A Note from Ross Hall

Dear GW friends and colleagues,
Barbara Lee Bass, MD, Vice President for Health Affairs, Dean, GW School of Medicine and Health Sciences, Professor of Surgery, and CEO of The GW Medical Faculty Associates

Since joining the George Washington University (GW) School of Medicine and Health Sciences and The GW Medical Faculty Associates in January, 2020 has been a whirlwind of activity. While it has not exactly been the kind of activity I was expecting, it has definitely been filled with exciting and daunting new experiences. In the articles of this online magazine, you will read about many of the obstacles we have faced and how we’ve worked to clear them together, one by one.

In this letter, I want to focus on the future. I want to share the incredible momentum and energy I feel from our researchers, our learners, and our health care teams. I am inspired by their optimism, their innovation, and their drive to ensure that service to our patients, in each of our professional domains, always come first. And, while we can’t predict the future, I can tell you that we do envision extraordinary things for our great institution.

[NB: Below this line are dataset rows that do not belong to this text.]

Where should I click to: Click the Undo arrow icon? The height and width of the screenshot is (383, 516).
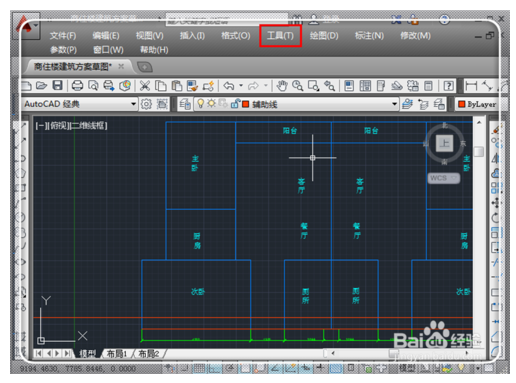[x=229, y=86]
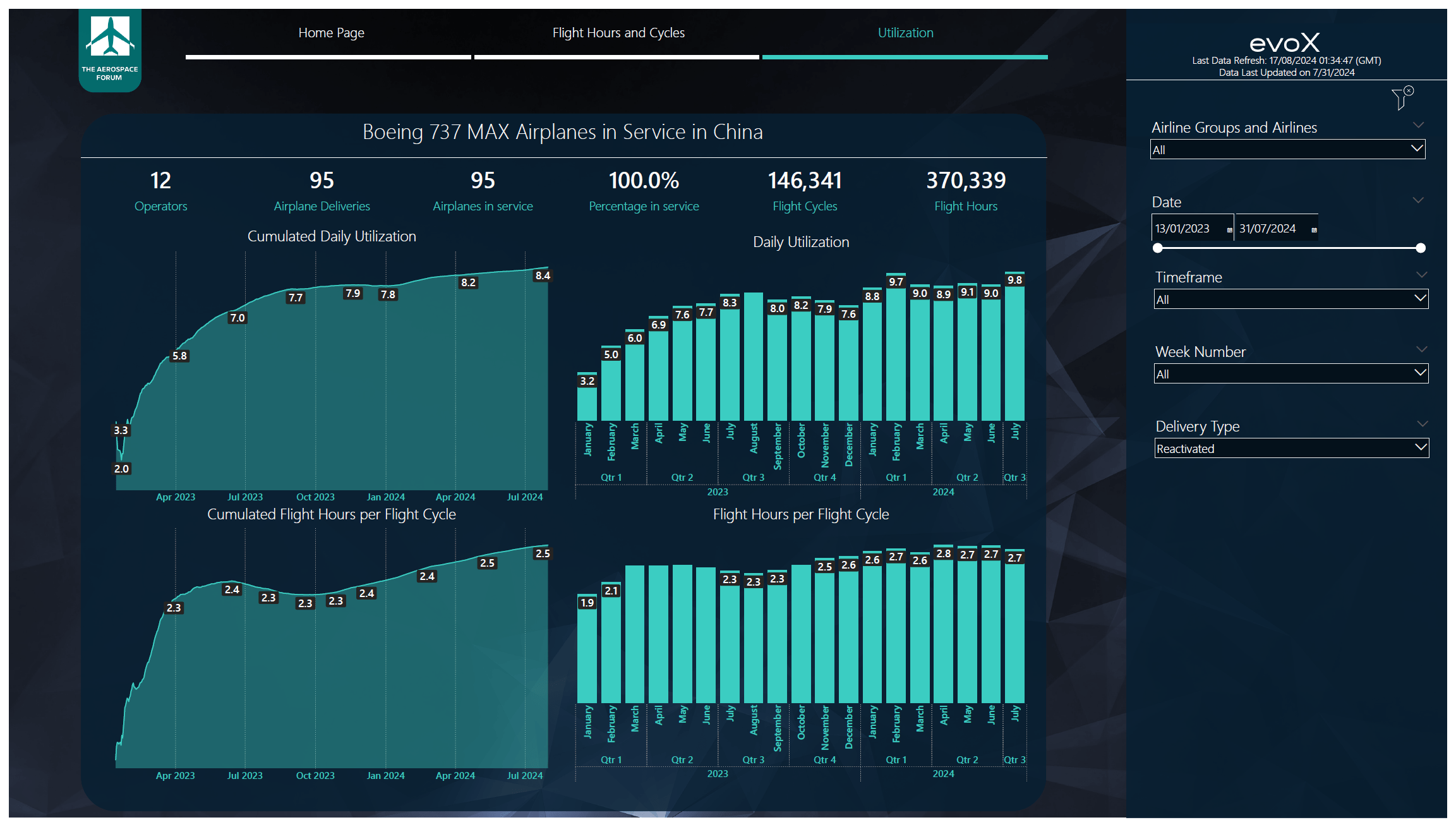Image resolution: width=1456 pixels, height=827 pixels.
Task: Collapse the Timeframe slicer header chevron
Action: pos(1421,275)
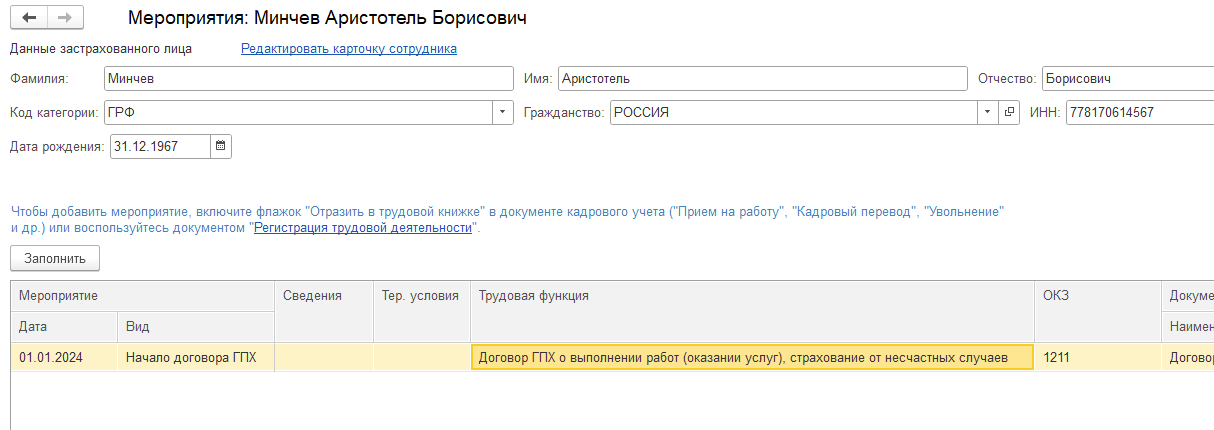The height and width of the screenshot is (430, 1214).
Task: Select the Начало договора ГПХ cell
Action: coord(195,357)
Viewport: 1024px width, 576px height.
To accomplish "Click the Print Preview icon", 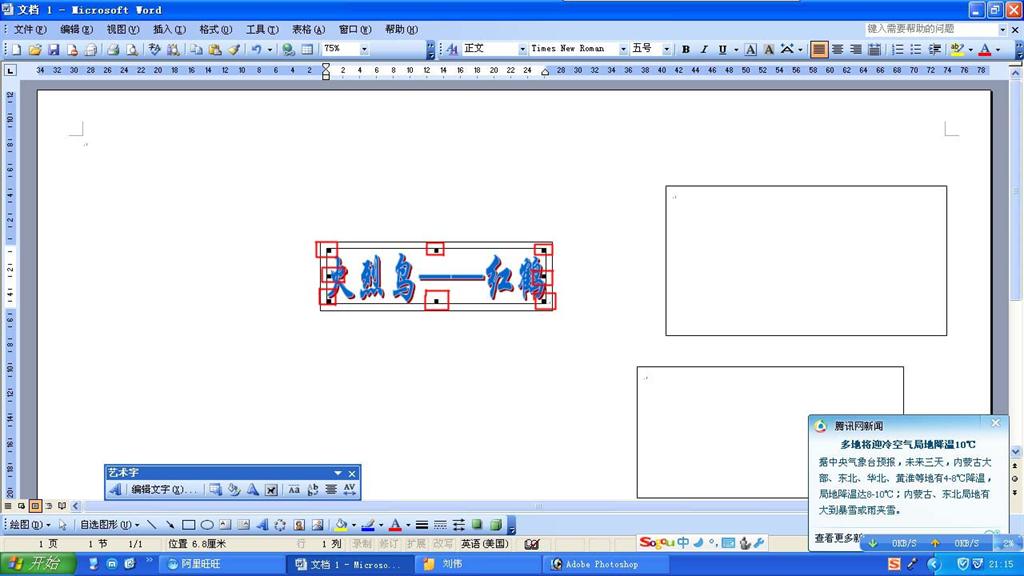I will (x=131, y=49).
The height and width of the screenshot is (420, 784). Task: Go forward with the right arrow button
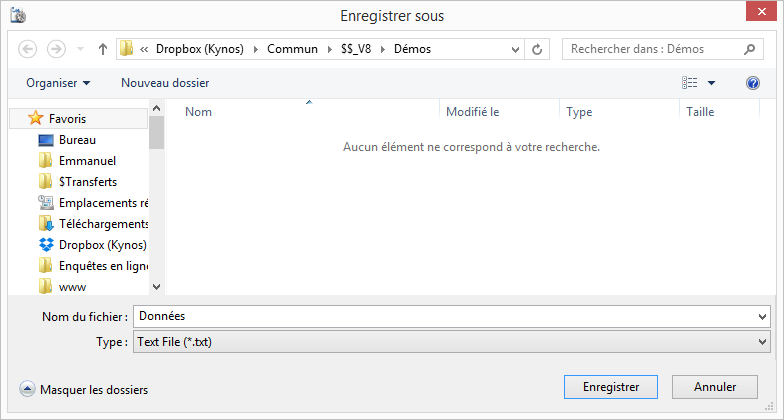pos(56,49)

Not long ago, we welcomed many of our students back to the clinics and classrooms. Though our campus and educational environments do not look quite like last year, the new academic year has taken on a resilient form of its own! Our students returned to the clinics for rotations and we are rolling out innovative virtual and hybrid programming to deliver on our mission to educate a diverse workforce of tomorrow’s leaders in medicine, science, and health sciences.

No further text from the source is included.